Telemedicine has been a boon to patients and providers, but can expose the parties to risks that are unique to this area. Managing the parties’ expectations and establishing their respective obligations through clear communications, regulatory compliance and written agreements are important first steps in minimizing those risks.
One way providers can manage patient expectations and reduce risk is through the informed consent process. Prior to a telemedicine consultation, the patient should be given information about, and should acknowledge understanding, of:
- The limitations of and alternatives to participation in remote consultation or care;
- The telemedicine practitioner’s inability to perform a physical examination and the need to rely on information from on-site provider(s);
- The possible presence of non-medical, technical personnel during the telemedicine encounter;
- The patient’s right to withdraw his or her consent to the telemedicine encounter at any time; and
- The availability of follow-up care with a local provider.
Providers that contract with or refer to telemedicine practitioners should also ensure that the practitioner is appropriately licensed or certified, and that the telemedicine services comply with state law. Most states, including Florida, require that practitioners engaging in telemedicine be licensed in the state where the patient is located. Further, Florida law prohibits practitioners from providing treatment recommendations or prescribing medications without a documented patient evaluation, including history and physical examination, dialogue between the practitioner and the patient regarding treatment options and the risks and benefits of treatment, and maintenance of contemporaneous medical records.
Privacy and Security
Telemedicine providers are bound by the provisions of HIPAA’s privacy and security rules, as well as more stringent state laws, to the same extent as any other health care provider. Because the use of electronic communications provides additional opportunities for unauthorized uses or disclosures of protected health information, telemedicine providers and the entities with which they contract must be extra vigilant about the privacy and security of patient images and information – both during and after the telemedicine encounter.

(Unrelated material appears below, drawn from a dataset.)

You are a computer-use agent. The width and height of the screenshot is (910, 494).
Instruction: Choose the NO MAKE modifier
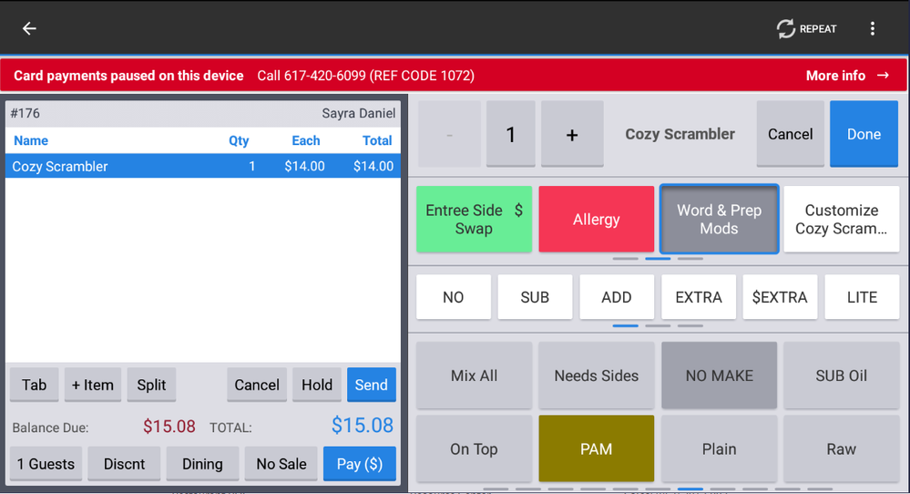719,376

Practitioners who provide services to hospital patients must be credentialed and privileged by that hospital. In 2011, the Joint Commission and CMS issued new rules to address the credentialing of telemedicine practitioner by hospitals contracting for telemedicine services from remote telemedicine sites. Hospitals are free to credential and privilege remote telemedicine practitioners through their usual processes. They also can make credentialing and privileging decisions using credentialing information from the remote telemedicine site, if the remote telemedicine site is accredited by the Joint Commission and the telemedicine practitioner is licensed in the state in which the patient is located. Alternatively, hospitals can adopt the credentialing and privileging decision of the remote telemedicine site if the remote site meets Joint Commission and CMS criteria. In deciding whether to delegate credentialing to distant site telemedicine entities, hospitals should be mindful that they may be liable for the negligent credentialing of a practitioner who provides services to the hospital’s patient.
Contracting and Insurance
Hospitals that use remote telemedicine services are required to have a written contract with the telemedicine provider, which must meet Joint Commission standards. Even those entities that are not required to have written agreements should nonetheless reduce their respective expectations and obligations to writing.
Providers contracting for telemedicine services should verify that the telemedicine practitioner’s professional liability insurance will cover telemedicine encounters. It is also important to verify that the telemedicine practitioner’s professional liability insurance will cover claims in the patient’s or local provider’s state. This is particularly true for offshore telemedicine providers, who may be unable to purchase coverage for claims in the United States. In those cases, the parties may want to consider alternative risk vehicles, such as a captive insurance company.
Telemedicine can offer significant benefits to local providers and their patients if all of the parties are aware of its challenges and take steps to address the regulatory and risk issues associated with telemedicine services.